Smith has good size—6-1 and 215 pounds—but will need to show more consistent hands to give the passing game a boost. His experience playing running back at the University of New Mexico gives him more ability to run after the catch than most receivers, and his blocking ability is a strength. He was also a solid contributor on special teams in 2008.
The coaching staff became more impressed with Smith’s efforts toward the end of OTAs this offseason.
Regardless of whether Mason returns in 2009 or follows through with his retirement, Smith will need to provide another option for Joe Flacco and the passing game. With Mason, Mark Clayton, and Demetrius Williams all scheduled to become unrestricted free agents following the season, Smith has a distinct opportunity to secure a future role in the Ravens’ offense with a strong 2009 campaign.

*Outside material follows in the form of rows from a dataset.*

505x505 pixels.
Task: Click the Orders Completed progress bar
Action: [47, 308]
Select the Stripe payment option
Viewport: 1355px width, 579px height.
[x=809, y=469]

After showing much promise in his rookie season in 2007, Barnes’ sophomore campaign was largely quiet, recording only five tackles from scrimmage and no sacks in 13 games. The former Florida International standout missed the entire postseason with a shoulder injury.
Even before the injury, Barnes was receiving less playing time than the surprising rookie free agent Jameel McClain. With McClain shifting to inside linebacker this offseason, Barnes will have the opportunity to contribute more in new coordinator Greg Mattison’s defense, especially as a rush end in passing situations.

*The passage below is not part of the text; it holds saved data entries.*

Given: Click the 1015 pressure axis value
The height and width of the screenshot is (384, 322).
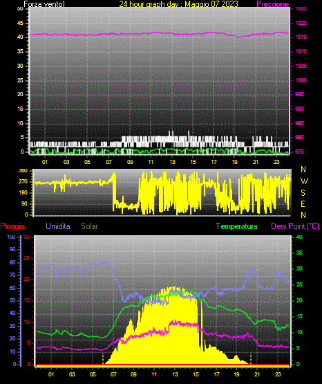Looking at the screenshot, I should pos(301,37).
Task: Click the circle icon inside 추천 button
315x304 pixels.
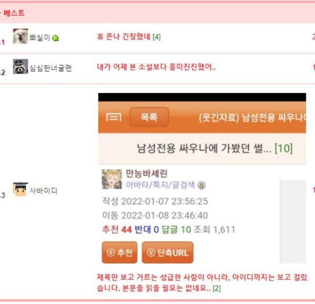Action: (x=111, y=253)
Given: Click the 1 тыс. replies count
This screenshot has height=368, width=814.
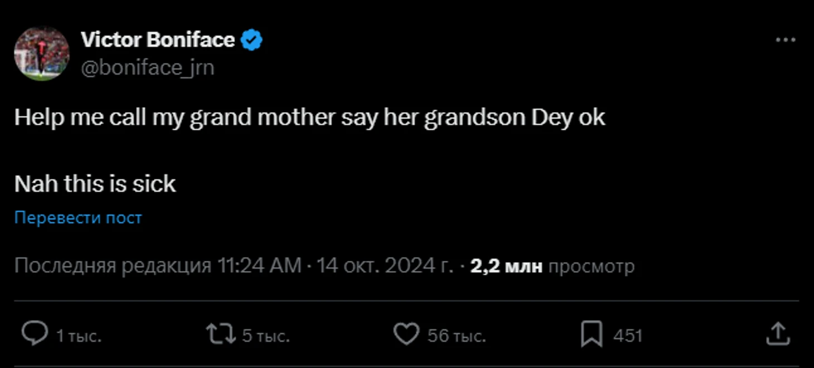Looking at the screenshot, I should (x=79, y=336).
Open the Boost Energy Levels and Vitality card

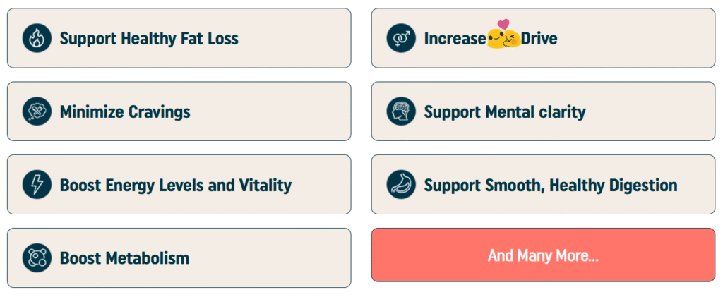pos(179,185)
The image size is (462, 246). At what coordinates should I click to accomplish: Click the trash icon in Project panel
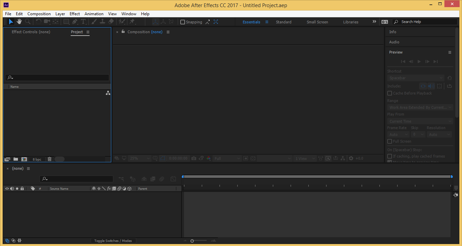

With the Ravens’ selection of defensive end-linebacker Paul Kruger in the second round of this April’s draft, Barnes will need to show more versatility to fit into the team’s long-term plans. Barnes has shown a good motor and an ability to rush the passer but has been slow to learn the other skills needed in a 3-4 outside linebacker. Despite his one-dimensional play on defense, Barnes has demonstrated strong special teams play, recording nine special teams stops in 2009.
After signing Washington after a tryout during OTAs, the Ravens hope the veteran can bring some depth to a thin receiving group.
Drafted by the Cincinnati Bengals in the third round of the 2003 draft, Washington has never realized the potential he showed at the University of Tennessee when he caught 70 passes for 1,080 yards and seven touchdowns as a 22-year-old freshman (he spent four years playing minor league baseball before enrolling at Knoxville). A neck injury in 2002 hurt his draft status, and he has never shown consistent playmaking ability at the professional level.
Washington spent four years in Cincinnati and the last two with the New England Patriots, recording 73 catches, 896 yards, and nine touchdowns in his career. His best season came in 2004 when he caught 31 balls for 378 yards and three touchdowns.
Largely forgotten as a receiver during his time in New England (only one reception in 24 games), Washington was applauded for his strong special teams play.
Much like Smith, the 6-3 Washington will have the opportunity to provide another receiving option for Flacco, especially with the unknown status of Mason.
A complete unknown when the Ravens signed the defensive tackle in October of last season, the massive McKinney was a strong contributor in short-yardage and goal-line packages, recording 19 tackles in 11 regular season games with the Ravens. A fourth-year player originally signed by the San Diego Chargers, McKinney also played in all three postseason games, making three stops.
The Ravens have created a tradition of finding low-profile players who pay big dividends on the defensive line, including the likes of Lional Dalton, Kelly Gregg, and Justin Bannan. McKinney can add his name to that list with another strong showing in 2009.
With Gregg, Bannan, and Trevor Pryce all 30 or older, McKinney brings youth and more size (6-2 and 324 pounds) to the Ravens’ defensive line rotation.